Golden profits of the sun
At a cleared site near the town of Caderache in France stand concentric rings of gigantic blocks that look like a modern Carnac or Stonehenge. These blocks, so enormous they have to be constructed on site in a purpose-built factory, are in fact electro-magnets, designed to be cooled to within a few degrees of absolute zero. Suspended above some of the coldest things in the galaxy will be one of the hottest things in the universe, a plasma ring shaped like a doughnut, a new sun on Earth.

This is ITER, an experimental fusion reactor, likely to be one of the most expensive science projects in history and therefore a joint collaboration of all the great powers, whose siting has been a bone of contention for a decade and whose completion is still decades away. ITER is being built to answer two key questions: how to contain a sun when no known element can withstand the heat, and how to extract a net surplus over the energy required to fire it up. The holy grail of this experiment is relatively clean and abundant energy that can among other things solve water shortage problems with large-scale energy-hungry desalination, but which more to the point cannot be held hostage by foreign powers.

A recent book on future technologies (Abundance – see review on page 22) curiously doesn’t mention fusion at all in its section on energy. Much of the optimistic discussion revolves around collection processes (eg solar) and storage or conversion (eg batteries, hydrogen etc), but without ever considering the problems. Solar energy, for example, is of less use in northern countries and particularly questionable in an age which is debating whether to seed the stratosphere with sulphur in a bid to create global dimming in order to offset greenhouse warming. Solutions involving hydrogen as an energy vector or sodium as a battery component take no account of the cost of producing these hard-to-get elements. Of the methods of generating new energy, biomass is too land-hungry, wind and tide may have unforeseen effects on weather patterns, fossil is too dirty and fission too risky. Every solution brings new problems.

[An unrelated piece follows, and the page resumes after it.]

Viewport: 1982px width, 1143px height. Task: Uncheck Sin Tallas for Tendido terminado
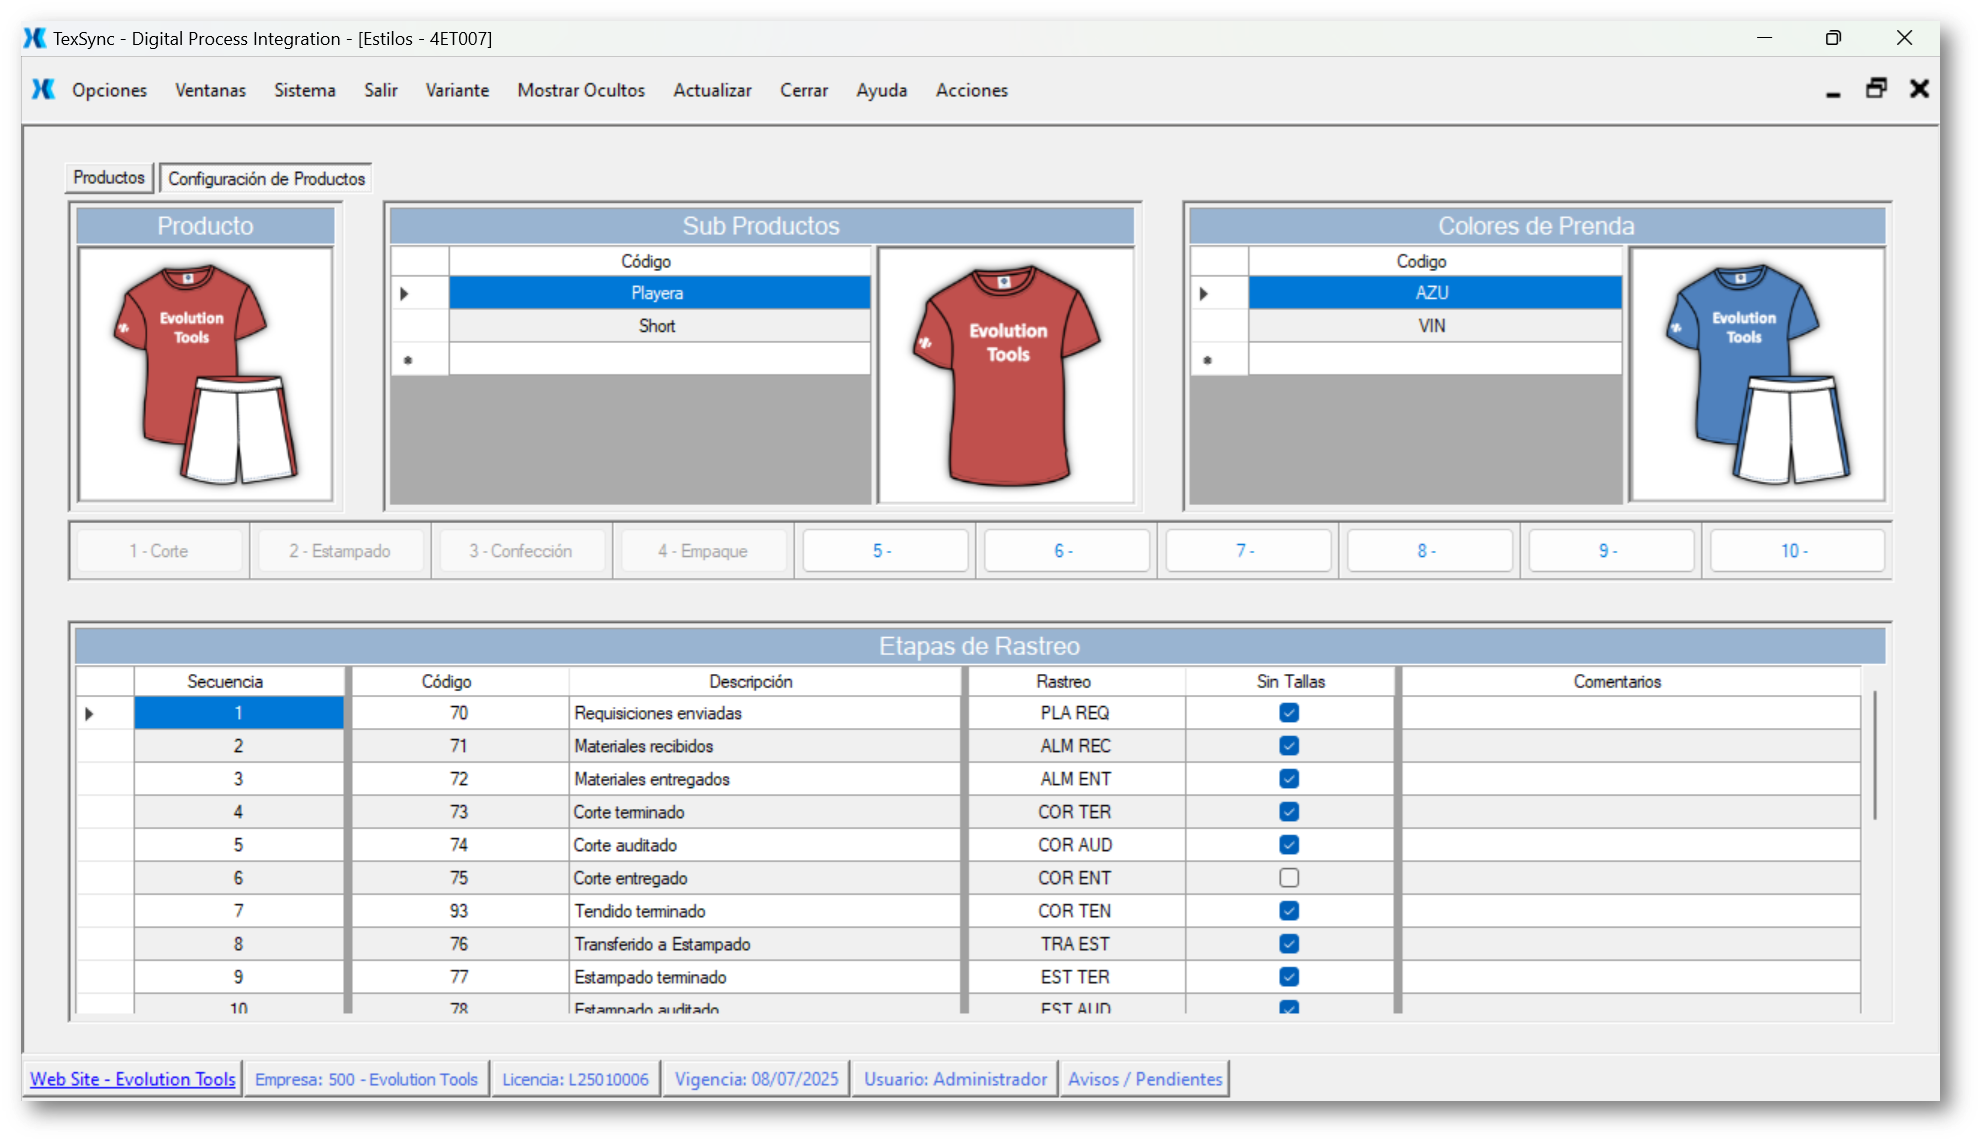pyautogui.click(x=1289, y=911)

Extracting shale gas deposits by hydraulic fracturing or ‘fracking’ is currently causing concerns over polluting water tables, but somewhat worse is the recent discovery that it is destroying the very same underground shale fissures currently being earmarked for carbon capture and storage (New Scientist, 28 March).

Not that these are necessarily insurmountable obstacles. From a socialist perspective a judicious mix of small-scale energy production, collection and conversion systems may do very well, especially given the new parameters of an environmentally friendlier social system. But such DIY technologies may not necessarily be the most profitable solution for capitalism. Anybody can fit a few solar panels, run a compost generator or hoist a windmill, but it takes states and multinationals to build nuclear fusion plants. The power, for the ruling class, resides in being able to fence off what people need and supply it at a premium price, while depriving people of alternatives. Fusion potentially offers that chance for fat profits.

This raises a question for socialists. Often this column goes along with the straightforward assumption that what capitalism invents, leaving aside its obnoxious military research, socialism can usually find a use for. But would socialism really want or need to run hundreds of mini-suns, at a huge ongoing cost in maintenance and risk, to say nothing of the gamma-riddled waste which, though not comparable to fission, would still be considerable? Caderache is an attempt at a capitalist solution to a capitalist problem, but even if it succeeds, whether fusion technology would be considered necessary to socialism is not by any means a given, and will be one of the things socialists will have to think hard about.